Switzerland: Friendly reminder from the FDPIC: According to a press release from the FDPIC dated 9 November 2023, the Federal Act on Data Protection (FADP), which has been in force since 1 September 2023, is also directly applicable to data processing by AI. Read here to find out why this is the case and how it affects practice.

In terms of regulating the use of AI, the legal systems are at different stages of development. While important steps towards regulation have been taken in the USA with the signing of an executive order on 30 October 2023 and in the EU with the European Parliament’s approval of the AI Act, Switzerland is still in the evaluation phase until the end of 2024. The Federal Administration has until then to decide on an approach and, if necessary, issue a regulatory mandate. To date, Switzerland has implemented technology-specific legislation on a sector- or topic-specific basis (so-called sectoral approach). It remains to be seen whether this will be maintained or whether a general AI regulation modelled on the European AI Act will be pursued.

The current increase in data processing by AI prompted the Federal Data Protection and Information Commissioner (FDPIC) to point out that, despite the lack of AI regulation, Switzerland is by no means in a legal vacuum and that the new FADP in particular applies. The reason for this is the technology-neutral wording of the FADP.
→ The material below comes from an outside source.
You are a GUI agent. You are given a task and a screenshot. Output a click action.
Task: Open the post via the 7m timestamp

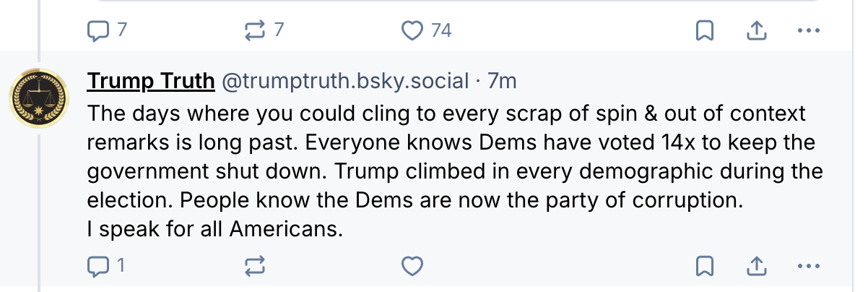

This means that manufacturers, providers and users of AI systems must disclose the purpose, functionality and data sources of processing by AI. Related to this is the right of the data subject to review automated individual decisions by a human and to object to automated data processing. If intelligent language models are used that communicate directly with users, the latter have the right to know whether they are speaking or corresponding with a machine and whether their data is being used further, whether for improving the self-learning programme or for other purposes. Special care must be taken with programmes that can be used to change the face or voice. They must be explicitly labelled as such for everyone, unless they prove to be unlawful from a criminal law perspective anyway.
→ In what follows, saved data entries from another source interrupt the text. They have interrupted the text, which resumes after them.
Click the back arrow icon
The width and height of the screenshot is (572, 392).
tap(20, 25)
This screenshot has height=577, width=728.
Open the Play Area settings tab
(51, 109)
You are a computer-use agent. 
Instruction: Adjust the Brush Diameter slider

Finally, it is also worth mentioning the fundamental permissibility of AI-supported data processing with a high risk, provided that a data protection impact assessment can establish that appropriate measures are in place to protect the data subjects. Only applications that completely disregard privacy under data protection law are prohibited per se. This includes AI-based data processing systems that are primarily used in authoritarian states, such as “social scoring” (comprehensive surveillance to assess lifestyle) or comprehensive facial recognition in real time.